Hosting, Control & Cost

There may be some hardcore teams running their own nodes, full pipelines, and custom infra—but most teams buy at least part of the stack:

  • Node/RPC access
  • Indexing engine
  • Hosted database
  • Hosted API service

Indexers differ in what they abstract. Some are fully managed. Others require you to manage infra, storage, and scaling. Your choice depends on your tolerance for devops, need for control, and internal expertise.

Cost is another critical factor. Self-hosted solutions incur expenses like compute, storage, RPC bandwidth, engineering time. Managed indexers typically charge by query volume, compute time, data volumes, or indexing hours. Free tiers help with prototyping, but costs can scale quickly. If you’re indexing many contracts or chains, pricing models can become a deciding factor. Understand what you're paying for, and how those costs evolve with usage.

Developer Experience

Developer experience shapes how quickly teams can ship, iterate, and debug. Key factors include:

  • The language used to express indexing logic (TypeScript, Solidity, YAML)
  • Local dev ergonomics (hot reloading, testability)
  • Observability (logs, metrics, error surfacing)

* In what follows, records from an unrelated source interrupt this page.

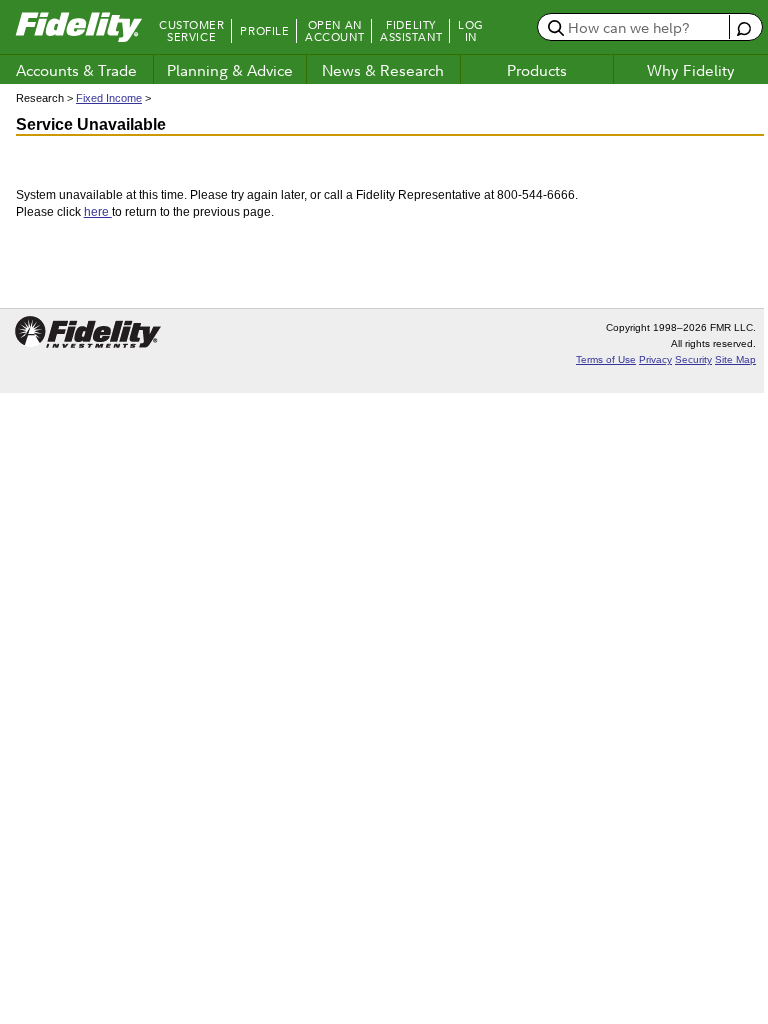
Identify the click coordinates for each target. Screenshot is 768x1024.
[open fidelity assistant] (743, 26)
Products (537, 70)
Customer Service (191, 31)
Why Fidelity (691, 70)
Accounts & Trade (76, 70)
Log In (471, 31)
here (98, 212)
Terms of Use (606, 359)
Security (693, 359)
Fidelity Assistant (411, 31)
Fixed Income (109, 98)
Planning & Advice (230, 70)
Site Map (735, 359)
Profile (264, 31)
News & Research (383, 70)
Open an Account (334, 31)
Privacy (655, 359)
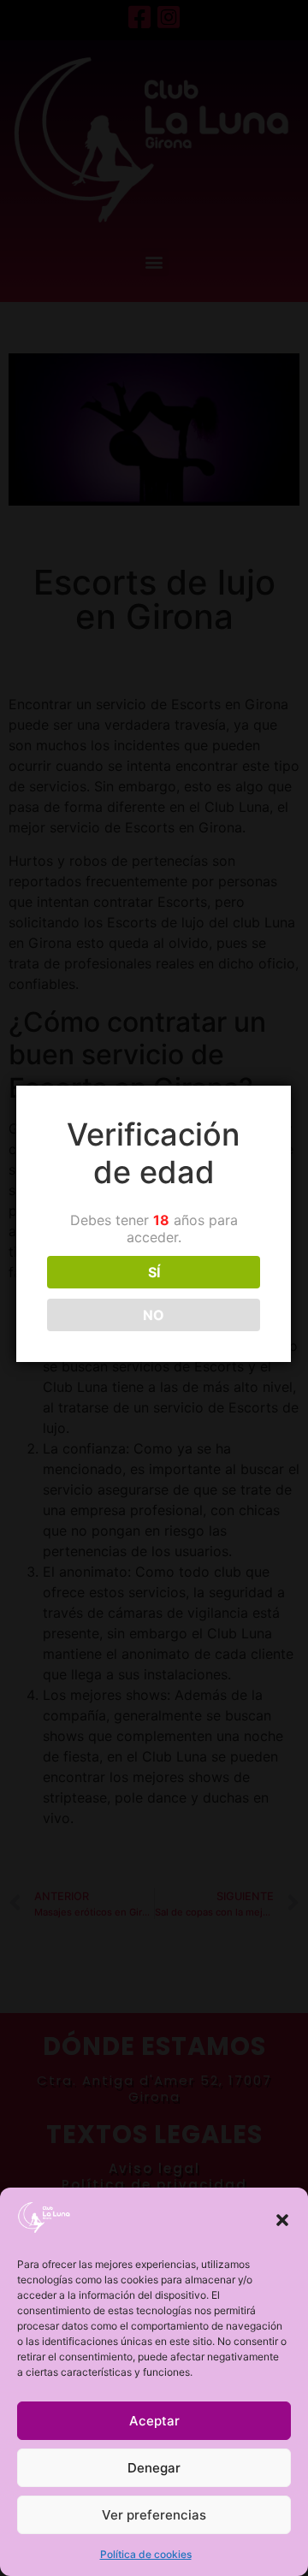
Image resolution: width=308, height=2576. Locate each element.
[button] (282, 2220)
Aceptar (154, 2421)
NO (153, 1315)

Some tools integrate with Git workflows, enabling fast deploys and preview environments. Others require more manual setup. The ability to test and iterate quickly, especially in early product stages, can be the difference between shipping in days vs weeks.

III. The Current Indexing Landscape: Solutions Deep Dive

As outlined in the previous section, the design of an indexing pipeline is a complex decision rooted in tradeoffs around execution environment, data sources, transformation needs, and developer ergonomics. With that foundation in place, we now turn to the actual tools in the market, each tailored to a different set of priorities and developer needs.

This section offers a deep dive into prominent indexing solutions available today. We explore what each tool is, how it approaches the challenges described earlier, and how it compares across the key dimensions defined in the previous section. The goal is to provide a grounded, unbiased look at the current indexing landscape, without prescribing a one-size-fits-all solution.

The Graph

Subgraphs are a widely adopted framework for indexing onchain data. They define how to track smart contract events and transform them into queryable GraphQL APIs. While originally created as part of The Graph protocol, subgraphs are now also supported by third-party platforms like Alchemy and Goldsky, and can be run in self-hosted environments as well.

The Graph refers to the broader decentralized indexing protocol and hosted service that pioneered subgraphs. Developers write mappings in TypeScript and define schemas in YAML. The Graph runs these in a decentralized network of indexers or in a centralized hosted version via Subgraph Studio.

Historically, subgraphs were seen as inflexible for advanced joins or slow to support new chains. In recent years, The Graph has introduced tools like Substreams and Firehose, which provide higher-throughput data extraction and more efficient subgraph execution.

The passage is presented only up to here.